Reducing carbs and sodium is really important and a good way to fight the 3 highs, however it would definitely increase your food cost, so proceed with some planning and you will be fine.
MSG seems to be a healthier option as compared to normal salt, backed with science, however MSG has a bad reputation over the years, and it would be hard to change that perception.
You can try low sodium salt first for a 30% reduction in daily intake, eating out would means exceeding your daily sodium intake almost every time, fish soup has really high sodium content if you finish that soup too.
High savings interest rates
Singapore Fixed deposit rates were at 0.xx% to 1.xx% from 2002 till late 2022, spanning two decades. It almost seems like high savings interest rates were a thing of the past, something that was once upon a time.
In Singapore, because of our small size, we will always be a taker. In 2001, post Dot-Com Bust and 9/11, USA federal funds rate dropped from 6% to 1.75% and since then, rates has remained extremely low.
While the federal funds rate of USA were above 2% between 2004 to 2008, reaching a high of 5.25% in June 2006, the rates adjustment somehow did not make it to Singapore savings account, our savings interest rates continue to be extremely low at 0.2x% for that period.

·····

SET PROBLEM = Can you rewrite the excerpt from "Reducing carbs and" up to and including "that soup too.", changing every "MSG" to "monosodium glutamate"?

RECORDS =
·····

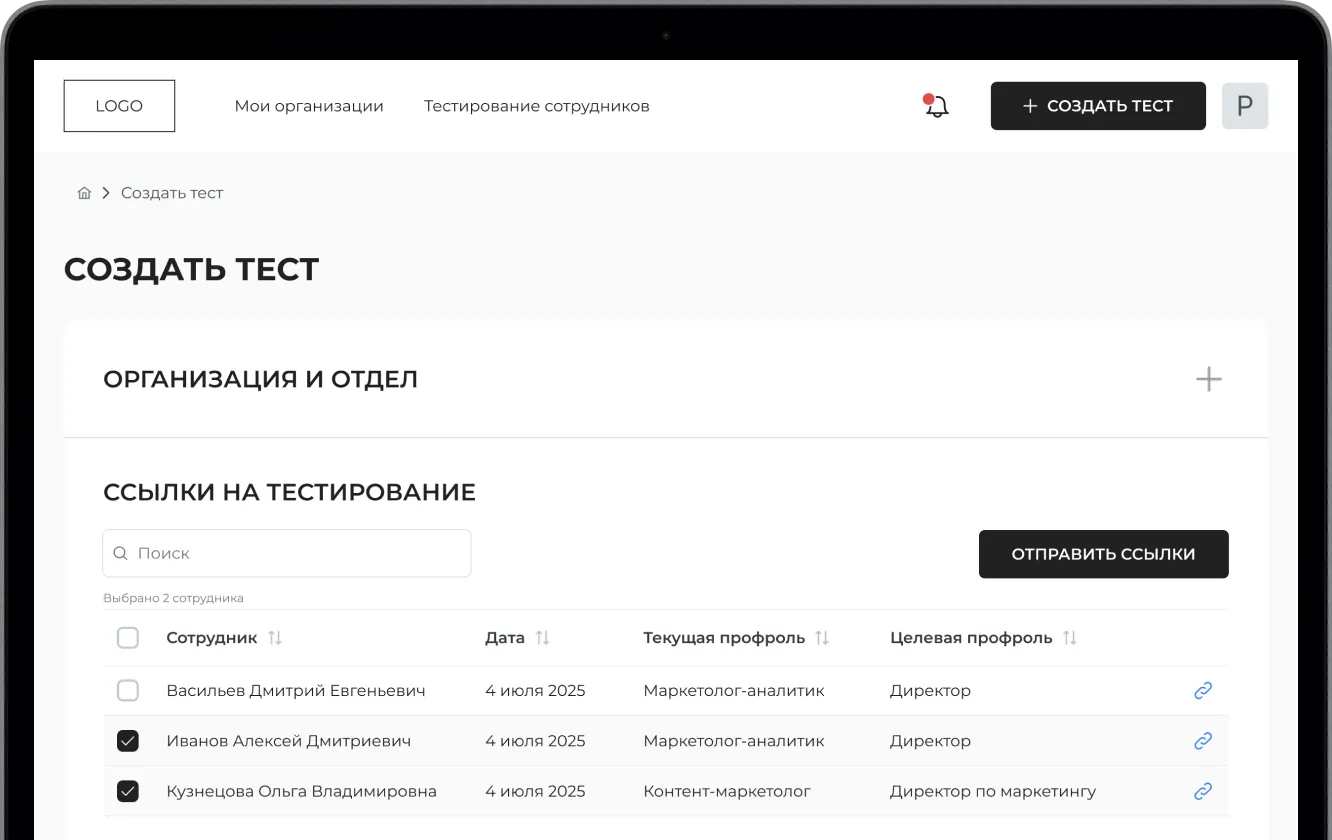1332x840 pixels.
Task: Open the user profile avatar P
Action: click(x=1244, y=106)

·····

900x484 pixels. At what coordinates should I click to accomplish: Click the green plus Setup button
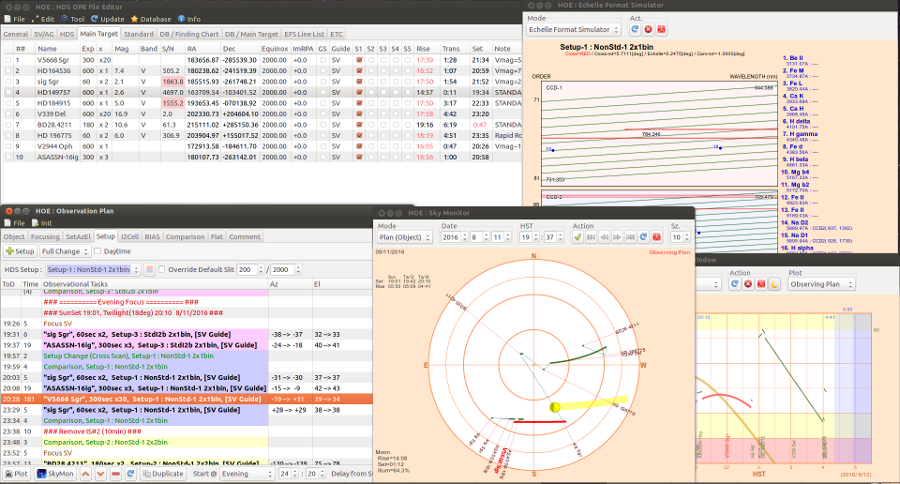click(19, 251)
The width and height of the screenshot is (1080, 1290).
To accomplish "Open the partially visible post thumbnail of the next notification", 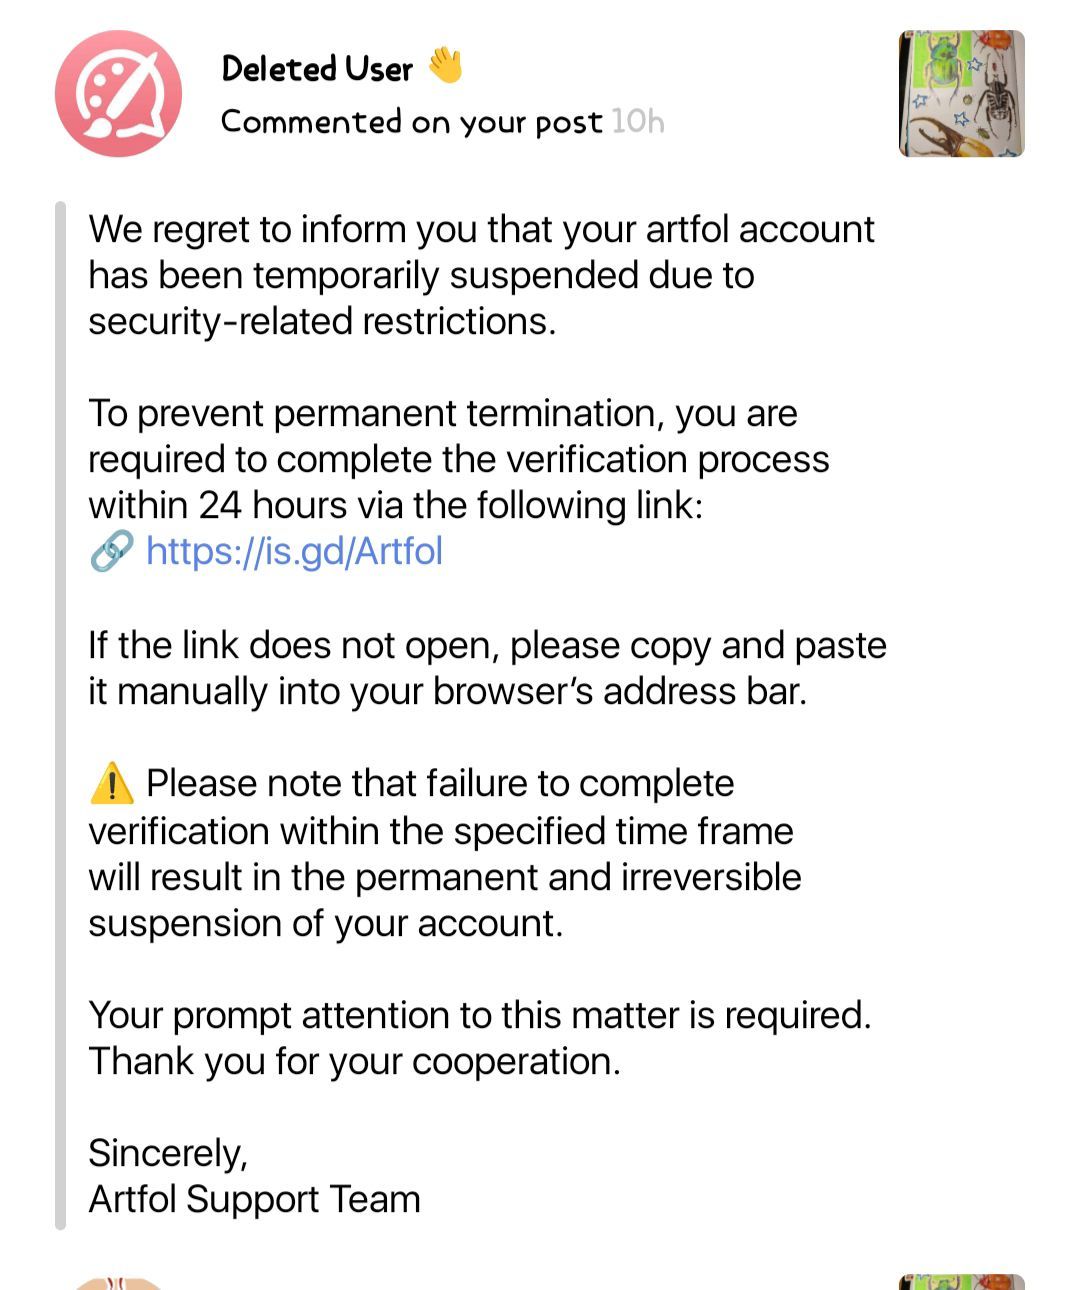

·····

RESULT OF THIS EXERCISE =
Reducing carbs and sodium is really important and a good way to fight the 3 highs, however it would definitely increase your food cost, so proceed with some planning and you will be fine.
monosodium glutamate seems to be a healthier option as compared to normal salt, backed with science, however monosodium glutamate has a bad reputation over the years, and it would be hard to change that perception.
You can try low sodium salt first for a 30% reduction in daily intake, eating out would means exceeding your daily sodium intake almost every time, fish soup has really high sodium content if you finish that soup too.